$f \in \mathbb Z[x]$ be irreducible and suppose $f(x)$ has two roots in $\mathbb C$ with product $1$ , then degree of $f$ is even ?

Question

Let $f \in \mathbb Z[x]$ be irreducible and suppose $f(x)$ has two roots in $\mathbb C$ with product $1$ . Then is it true that degree of $f$ is even ?

Answer 1

Another idea :

Put $d=$ degree of $f$; we suppose $d\geq 2$. Then the hypothesis say that $f(z)$ and $z^d f(1/z)$ have a commun root. As they are irreductibles, there exists $c\not=0$ in $\mathbb{Q}$ such that $z^df(1/z)=cf(z)$. Putting $z=1$ and using $f(1)\not =0$ we get $c=1$. Putting $z=-1$ and using $f(-1)\not =0$, we get $(-1)^d=1$.

Answer 2

Yes.

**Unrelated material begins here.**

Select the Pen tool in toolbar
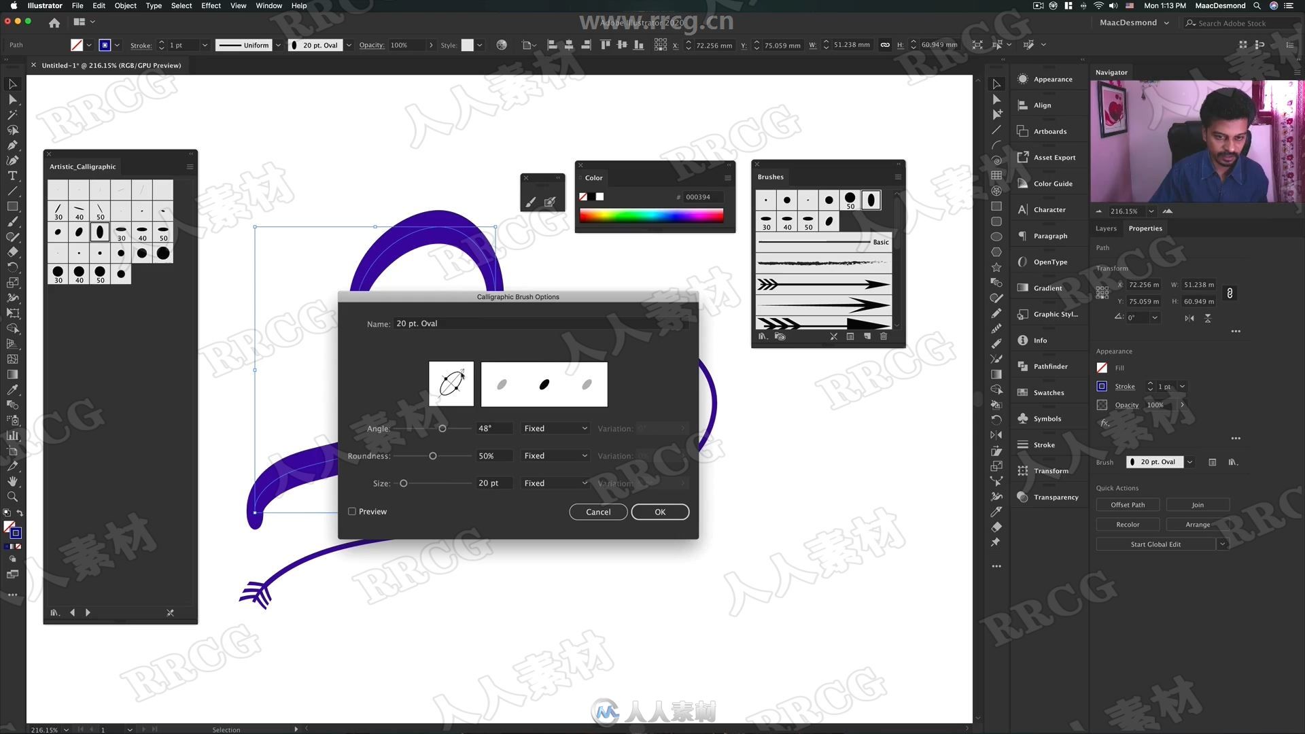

The assumption is that there exists $z \in \mathbb C$ so that $f(z)=f(z^{-1}) = 0$, and $z \neq z^{-1}$.

It follows that, for any root $w$ of $f$, $w \notin \{0, 1\}$ and $w^{-1}$ is also a root of $f$. To prove this: let $K$ be the splitting field of $f$, and let $\phi: K \to K$ be an automorphism which carries $z$ to $w$.